> _Task directions_:
The only thing to report is how many lines of the data contain the word "refresh".

> _Records for this task_:
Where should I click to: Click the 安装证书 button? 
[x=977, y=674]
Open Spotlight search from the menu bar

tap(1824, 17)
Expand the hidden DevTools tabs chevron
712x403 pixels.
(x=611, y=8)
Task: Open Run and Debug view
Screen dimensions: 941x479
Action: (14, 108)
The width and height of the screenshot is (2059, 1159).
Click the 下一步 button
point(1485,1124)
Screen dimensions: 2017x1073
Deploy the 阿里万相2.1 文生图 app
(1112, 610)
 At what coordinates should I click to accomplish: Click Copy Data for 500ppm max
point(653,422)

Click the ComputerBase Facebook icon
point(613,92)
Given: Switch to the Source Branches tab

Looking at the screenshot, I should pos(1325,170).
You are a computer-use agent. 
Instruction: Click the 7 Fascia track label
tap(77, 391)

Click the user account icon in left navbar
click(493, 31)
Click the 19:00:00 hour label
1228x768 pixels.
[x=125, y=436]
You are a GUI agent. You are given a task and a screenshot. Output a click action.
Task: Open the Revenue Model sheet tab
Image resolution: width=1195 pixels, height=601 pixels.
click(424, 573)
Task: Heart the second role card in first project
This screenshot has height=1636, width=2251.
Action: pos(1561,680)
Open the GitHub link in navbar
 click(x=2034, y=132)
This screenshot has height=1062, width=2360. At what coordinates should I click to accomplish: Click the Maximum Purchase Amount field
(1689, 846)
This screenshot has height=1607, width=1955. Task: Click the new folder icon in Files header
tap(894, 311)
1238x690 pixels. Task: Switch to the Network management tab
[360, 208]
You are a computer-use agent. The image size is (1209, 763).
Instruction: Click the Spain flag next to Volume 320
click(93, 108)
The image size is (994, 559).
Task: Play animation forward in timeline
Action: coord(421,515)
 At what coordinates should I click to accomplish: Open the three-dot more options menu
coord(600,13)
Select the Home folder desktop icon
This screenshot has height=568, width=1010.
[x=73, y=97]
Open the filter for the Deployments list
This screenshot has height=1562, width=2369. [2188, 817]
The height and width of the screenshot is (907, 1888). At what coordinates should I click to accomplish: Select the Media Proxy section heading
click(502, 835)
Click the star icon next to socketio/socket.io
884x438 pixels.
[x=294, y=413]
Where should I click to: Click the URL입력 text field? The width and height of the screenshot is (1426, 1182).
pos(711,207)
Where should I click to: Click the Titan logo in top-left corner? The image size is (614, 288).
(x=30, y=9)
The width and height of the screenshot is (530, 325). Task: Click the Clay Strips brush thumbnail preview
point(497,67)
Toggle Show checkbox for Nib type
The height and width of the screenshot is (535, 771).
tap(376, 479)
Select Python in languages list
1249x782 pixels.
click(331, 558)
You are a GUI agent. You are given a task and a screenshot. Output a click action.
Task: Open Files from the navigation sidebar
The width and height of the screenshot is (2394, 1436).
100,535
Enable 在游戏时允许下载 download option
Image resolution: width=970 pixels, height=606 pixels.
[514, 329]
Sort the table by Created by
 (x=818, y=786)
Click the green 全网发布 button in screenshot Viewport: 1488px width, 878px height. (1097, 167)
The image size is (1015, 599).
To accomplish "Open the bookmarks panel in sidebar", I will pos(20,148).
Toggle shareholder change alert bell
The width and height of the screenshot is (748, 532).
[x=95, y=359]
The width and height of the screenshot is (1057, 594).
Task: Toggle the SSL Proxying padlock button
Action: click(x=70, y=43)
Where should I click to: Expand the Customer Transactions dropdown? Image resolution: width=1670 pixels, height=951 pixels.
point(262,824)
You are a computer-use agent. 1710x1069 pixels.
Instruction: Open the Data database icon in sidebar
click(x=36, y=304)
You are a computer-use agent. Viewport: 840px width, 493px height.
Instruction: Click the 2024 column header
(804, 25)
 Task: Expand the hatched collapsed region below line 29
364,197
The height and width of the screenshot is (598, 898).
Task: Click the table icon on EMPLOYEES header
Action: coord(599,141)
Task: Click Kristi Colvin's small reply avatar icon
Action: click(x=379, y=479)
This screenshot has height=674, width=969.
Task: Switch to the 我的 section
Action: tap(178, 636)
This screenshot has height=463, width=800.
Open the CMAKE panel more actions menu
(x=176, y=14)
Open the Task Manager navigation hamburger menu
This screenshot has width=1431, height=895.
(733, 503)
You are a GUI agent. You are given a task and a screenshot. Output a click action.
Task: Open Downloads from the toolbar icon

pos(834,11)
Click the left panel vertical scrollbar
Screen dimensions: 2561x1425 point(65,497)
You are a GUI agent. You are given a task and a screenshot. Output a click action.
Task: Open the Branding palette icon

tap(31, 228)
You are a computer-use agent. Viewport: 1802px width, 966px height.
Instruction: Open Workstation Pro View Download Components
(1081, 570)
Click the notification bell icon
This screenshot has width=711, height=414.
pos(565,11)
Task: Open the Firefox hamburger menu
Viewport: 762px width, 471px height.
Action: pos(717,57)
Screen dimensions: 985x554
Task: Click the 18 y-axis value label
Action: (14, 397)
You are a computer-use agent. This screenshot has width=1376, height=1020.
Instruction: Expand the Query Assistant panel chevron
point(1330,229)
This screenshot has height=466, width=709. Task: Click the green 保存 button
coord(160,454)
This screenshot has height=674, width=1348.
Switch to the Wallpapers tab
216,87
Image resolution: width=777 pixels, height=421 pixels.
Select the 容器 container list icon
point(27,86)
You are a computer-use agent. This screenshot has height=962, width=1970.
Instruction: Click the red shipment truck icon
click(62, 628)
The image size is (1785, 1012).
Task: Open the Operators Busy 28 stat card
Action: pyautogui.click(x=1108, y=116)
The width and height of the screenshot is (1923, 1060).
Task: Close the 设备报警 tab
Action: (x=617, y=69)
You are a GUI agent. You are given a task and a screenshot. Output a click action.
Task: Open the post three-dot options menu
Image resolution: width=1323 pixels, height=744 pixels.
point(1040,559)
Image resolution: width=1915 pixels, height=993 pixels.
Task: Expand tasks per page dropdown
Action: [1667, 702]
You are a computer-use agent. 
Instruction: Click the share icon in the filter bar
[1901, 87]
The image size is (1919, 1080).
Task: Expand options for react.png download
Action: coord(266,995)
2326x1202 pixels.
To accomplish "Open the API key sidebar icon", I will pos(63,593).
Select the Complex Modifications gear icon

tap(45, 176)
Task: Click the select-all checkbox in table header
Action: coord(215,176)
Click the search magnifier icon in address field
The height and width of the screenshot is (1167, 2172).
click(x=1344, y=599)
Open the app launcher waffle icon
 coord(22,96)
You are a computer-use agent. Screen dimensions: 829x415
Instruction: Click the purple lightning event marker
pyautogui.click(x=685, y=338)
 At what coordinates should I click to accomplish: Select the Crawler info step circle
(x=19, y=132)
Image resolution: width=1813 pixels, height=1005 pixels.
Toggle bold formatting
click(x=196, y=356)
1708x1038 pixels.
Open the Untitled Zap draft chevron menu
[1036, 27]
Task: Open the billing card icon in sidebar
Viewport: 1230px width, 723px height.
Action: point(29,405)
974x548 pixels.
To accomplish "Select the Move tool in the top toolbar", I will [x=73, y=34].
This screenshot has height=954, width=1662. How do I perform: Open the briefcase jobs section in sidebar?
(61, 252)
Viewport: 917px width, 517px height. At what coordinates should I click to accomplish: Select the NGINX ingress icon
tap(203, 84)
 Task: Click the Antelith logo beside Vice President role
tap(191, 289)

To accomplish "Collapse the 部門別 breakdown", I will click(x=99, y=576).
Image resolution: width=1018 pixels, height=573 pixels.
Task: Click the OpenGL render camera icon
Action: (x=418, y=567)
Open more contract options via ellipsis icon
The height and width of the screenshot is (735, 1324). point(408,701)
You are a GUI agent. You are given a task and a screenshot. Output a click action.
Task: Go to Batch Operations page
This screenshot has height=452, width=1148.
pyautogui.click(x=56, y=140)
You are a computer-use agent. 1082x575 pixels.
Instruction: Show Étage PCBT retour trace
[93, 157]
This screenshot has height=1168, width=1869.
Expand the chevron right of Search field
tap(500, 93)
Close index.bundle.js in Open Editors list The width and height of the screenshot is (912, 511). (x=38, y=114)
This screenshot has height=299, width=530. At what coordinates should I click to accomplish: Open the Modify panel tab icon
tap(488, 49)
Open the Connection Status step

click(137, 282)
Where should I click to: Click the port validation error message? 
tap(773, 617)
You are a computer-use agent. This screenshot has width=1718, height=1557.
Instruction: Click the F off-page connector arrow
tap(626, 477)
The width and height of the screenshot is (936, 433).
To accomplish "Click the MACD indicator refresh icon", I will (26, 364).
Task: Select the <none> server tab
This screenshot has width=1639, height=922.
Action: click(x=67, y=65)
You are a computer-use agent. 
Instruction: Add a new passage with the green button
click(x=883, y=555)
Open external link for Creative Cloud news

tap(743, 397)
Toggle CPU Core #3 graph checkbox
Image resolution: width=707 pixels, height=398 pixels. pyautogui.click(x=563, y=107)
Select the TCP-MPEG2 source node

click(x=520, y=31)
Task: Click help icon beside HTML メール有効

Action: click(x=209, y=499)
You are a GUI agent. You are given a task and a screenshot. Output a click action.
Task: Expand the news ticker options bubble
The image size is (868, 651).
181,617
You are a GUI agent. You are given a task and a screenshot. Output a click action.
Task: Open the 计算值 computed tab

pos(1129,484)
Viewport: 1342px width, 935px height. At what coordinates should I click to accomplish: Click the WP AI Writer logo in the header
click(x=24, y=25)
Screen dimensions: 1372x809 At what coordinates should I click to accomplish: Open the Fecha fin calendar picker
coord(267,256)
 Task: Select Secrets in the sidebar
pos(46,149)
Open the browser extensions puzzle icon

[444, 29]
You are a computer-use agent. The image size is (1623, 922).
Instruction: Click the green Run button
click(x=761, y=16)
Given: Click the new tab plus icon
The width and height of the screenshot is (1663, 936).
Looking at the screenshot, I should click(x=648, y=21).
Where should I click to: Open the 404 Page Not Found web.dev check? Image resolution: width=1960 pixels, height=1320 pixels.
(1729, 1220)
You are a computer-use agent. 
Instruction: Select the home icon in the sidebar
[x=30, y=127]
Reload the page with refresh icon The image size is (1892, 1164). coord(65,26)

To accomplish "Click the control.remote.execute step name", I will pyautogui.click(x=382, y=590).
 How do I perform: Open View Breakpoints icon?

> _Result of the exercise_:
2